-- start of Available data --
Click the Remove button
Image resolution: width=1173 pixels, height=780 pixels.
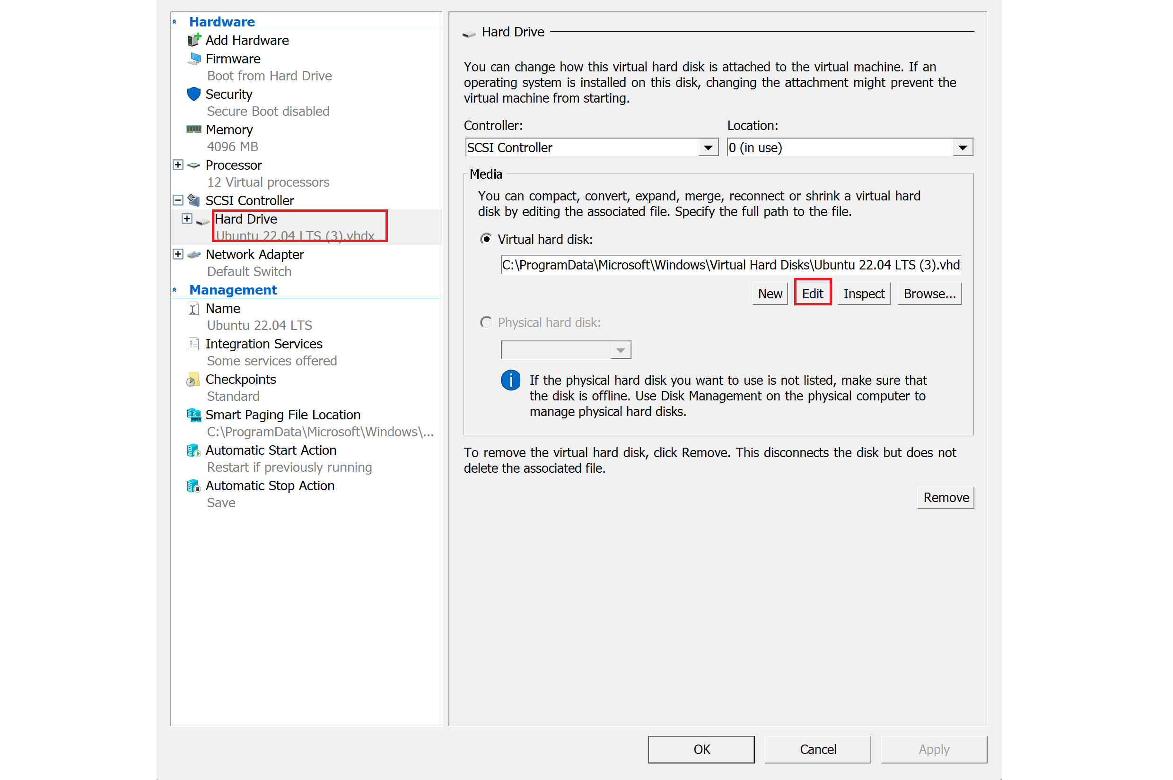pos(945,497)
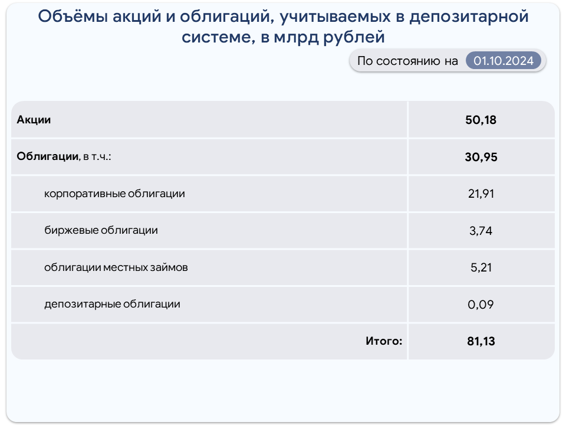Image resolution: width=566 pixels, height=425 pixels.
Task: Click the 81,13 grand total value
Action: tap(481, 341)
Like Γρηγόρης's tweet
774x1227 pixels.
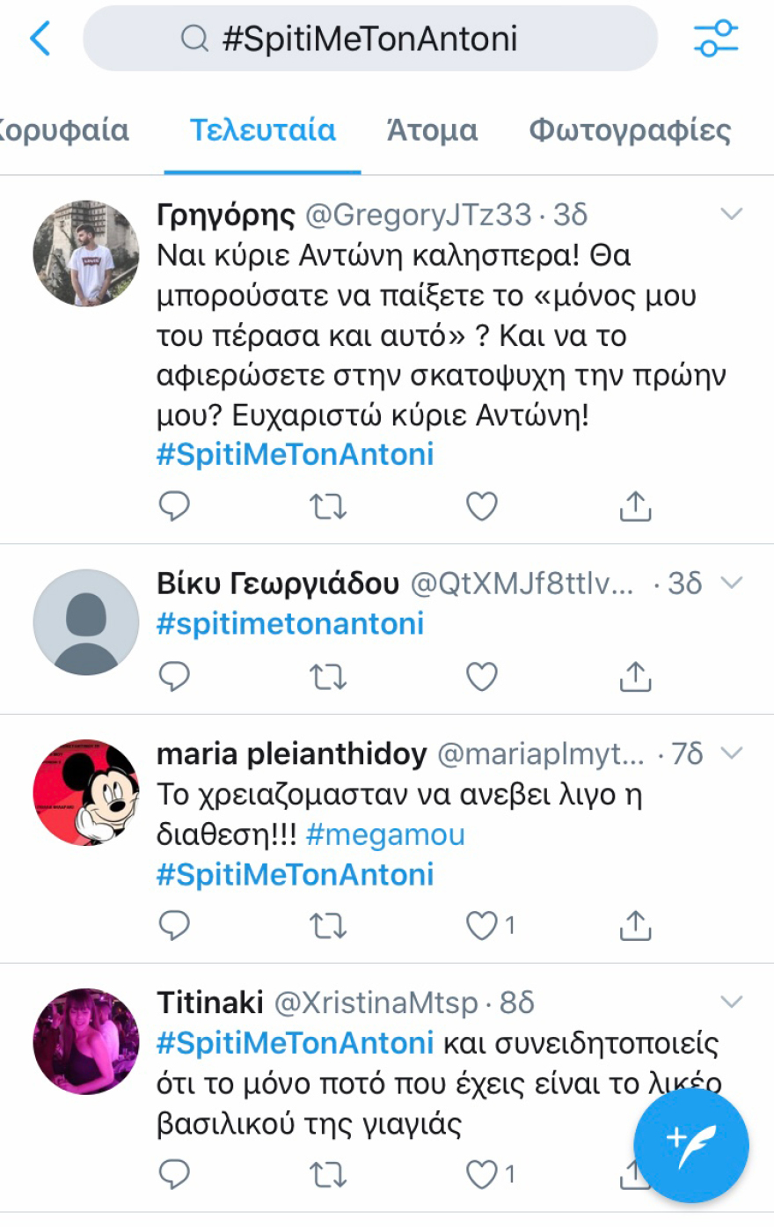tap(480, 505)
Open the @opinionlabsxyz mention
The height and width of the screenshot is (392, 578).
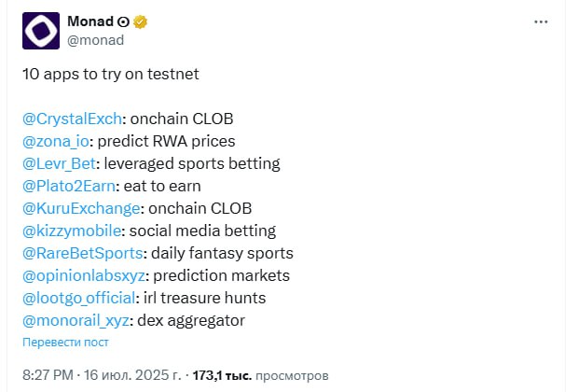pyautogui.click(x=84, y=276)
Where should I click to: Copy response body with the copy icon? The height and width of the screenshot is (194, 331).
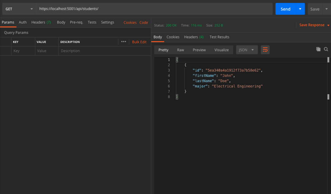coord(318,49)
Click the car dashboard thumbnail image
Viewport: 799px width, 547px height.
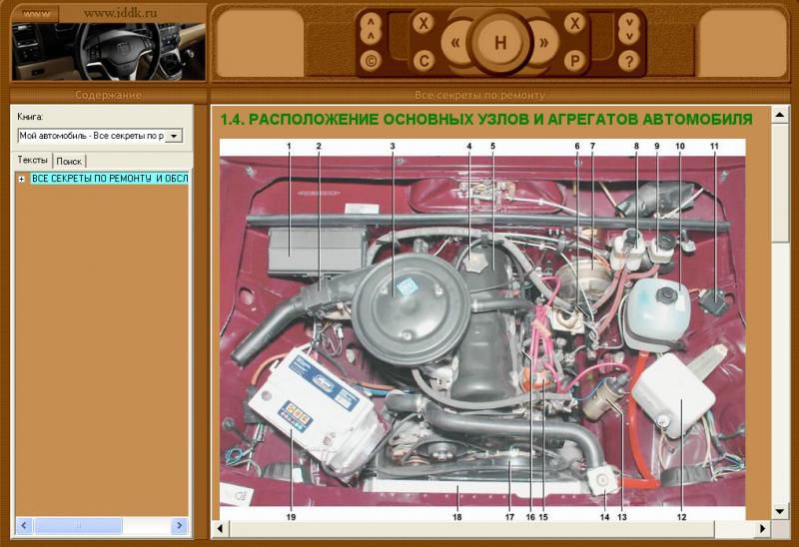coord(108,51)
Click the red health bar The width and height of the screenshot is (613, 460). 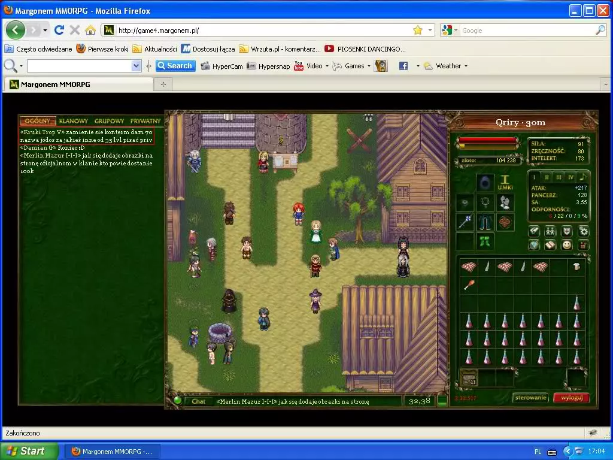coord(487,140)
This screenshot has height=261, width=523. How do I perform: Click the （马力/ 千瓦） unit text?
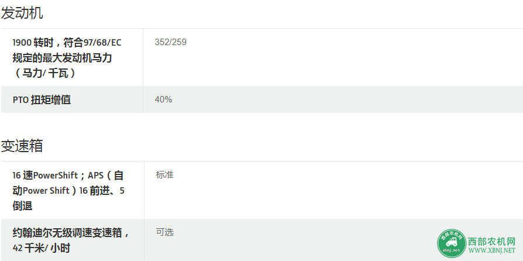point(46,73)
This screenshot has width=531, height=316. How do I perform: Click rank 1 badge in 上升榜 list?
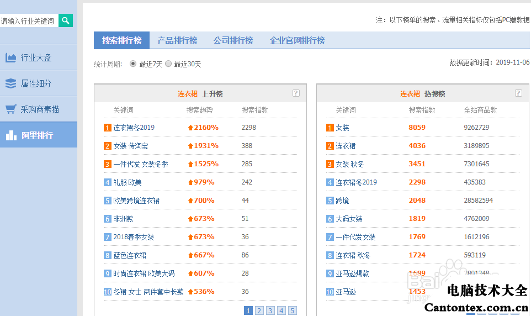click(x=107, y=128)
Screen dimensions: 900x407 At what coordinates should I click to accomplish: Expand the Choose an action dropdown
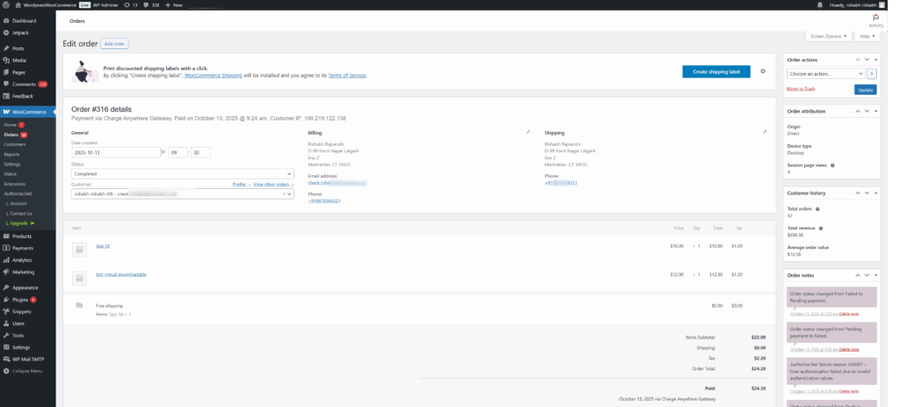point(826,74)
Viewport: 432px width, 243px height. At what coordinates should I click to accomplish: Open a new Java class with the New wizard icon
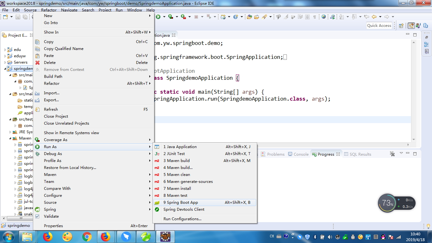(5, 17)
-- end of Available data --
## Aim
Convert the lines from the start of the items through the line containing "tap(480, 505)" into a JSON list of strings, one string per line, leaving out blank lines and the pictures.

## Solved problem
[
  "Click the Remove button",
  "Image resolution: width=1173 pixels, height=780 pixels.",
  "pos(945,497)",
  "Image resolution: width=566 pixels, height=425 pixels.",
  "Task: Click the 81,13 grand total value",
  "Action: tap(481, 341)",
  "Like Γρηγόρης's tweet",
  "774x1227 pixels.",
  "tap(480, 505)"
]